Sten was up next and he was to be followed by the real draw of the night, Rob Rankin, the county sheriff, who was going to have to do a whole lot of explaining and lay down a soft smooth wrinkleless carpet of reassurances. And then take questions. Which, judging from the mood of the crowd, could be an occasion for some real bloodletting. At any rate, Sten took the podium to a groundswell of applause and after eulogizing Carey in a way he hoped went beyond the usual — Carey truly cared, not just about the environment but about democracy and the legacy we were leaving our children, and he’d actually gone out and done something about it, patrolling the woods to make us all safer — and then reminded everybody present that nothing had been established yet aside from the fact that whoever had committed this crime was armed and dangerous and not to be trifled with. The sheriff was doing his best to identify the perpetrators and bring them to justice. In the meanwhile, it was imperative — he’d actually dredged up and dusted off the word, his officialese come back to him like a second language — that everybody just stay calm.
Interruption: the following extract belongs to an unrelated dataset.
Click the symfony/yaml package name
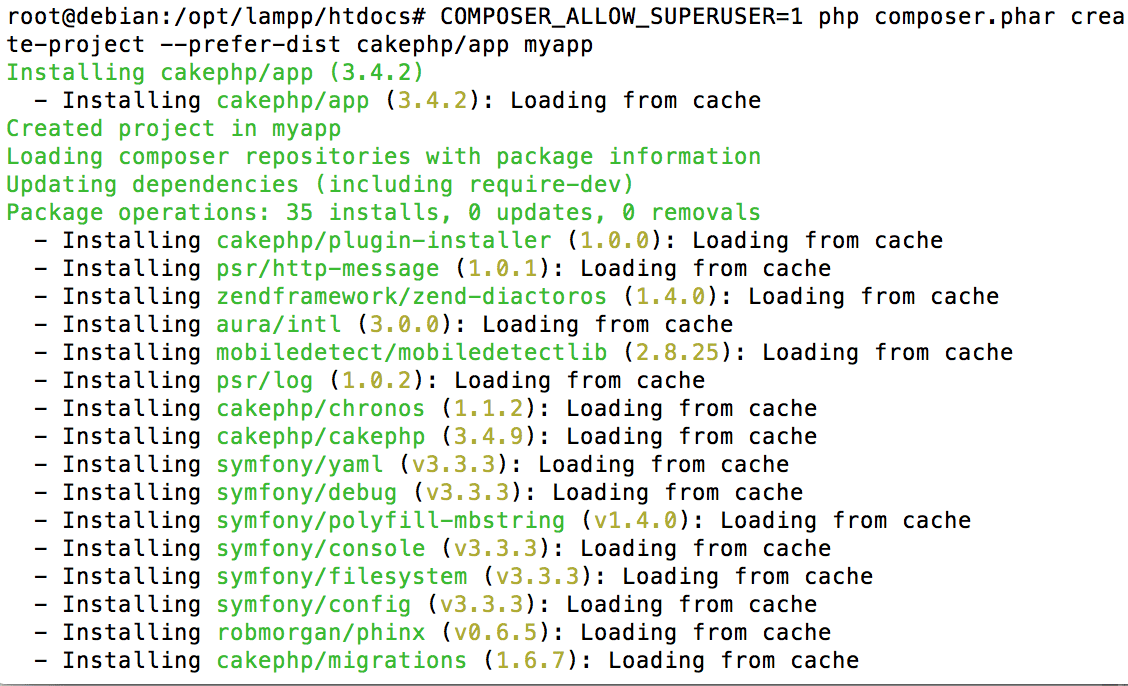This screenshot has height=686, width=1128. click(299, 464)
He’d paused at that point and gazed out on the crowd. “We are not vigilantes,” he said, “and we are not going to fly off the handle and take matters into our own hands because that’ll do nobody any good, least of all Carey Bachman. Respect him. Respect his memory.” Another pause. Nobody believed him, he could see that. Senior Citizen Kills Tour Thug. All right. He’d done his best. He wasn’t principal, he wasn’t mayor, he wasn’t the sheriff. What he was was an American citizen, a senior citizen, and he felt immeasurably tired all of a sudden. The auditorium seemed to swell and recede. His back ached. He felt a headache coming on. The thing was, everything just seemed so hopeless, so utterly, blackly, irremediably hopeless.
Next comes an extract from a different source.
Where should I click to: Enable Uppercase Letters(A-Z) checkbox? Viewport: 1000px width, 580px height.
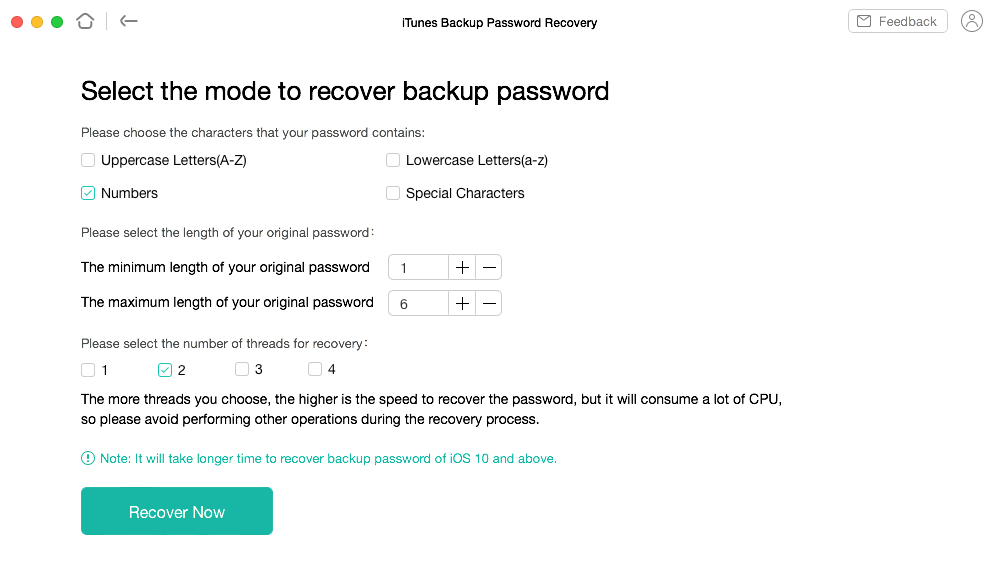point(88,160)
“And now,” he said, his voice echoing in that acoustic desert till it came back to him as the last desperate gasp of a man withering under the sun that wasn’t the sun at all but the 1,500-watt theatrical spotlight installed by Rainier Holcomb, the deaf electrician, now dead, under Sten’s own mandate, “I’ll hand the mike over to Sheriff Rankin.” He nodded at the radiant bald head and glittering badge of the loose-limbed man in uniform sitting amongst the twelfth graders in the front row. “Who’ll say a few words and then take your questions.” Then, gathering himself up, he went on back to find his seat beside Carolee.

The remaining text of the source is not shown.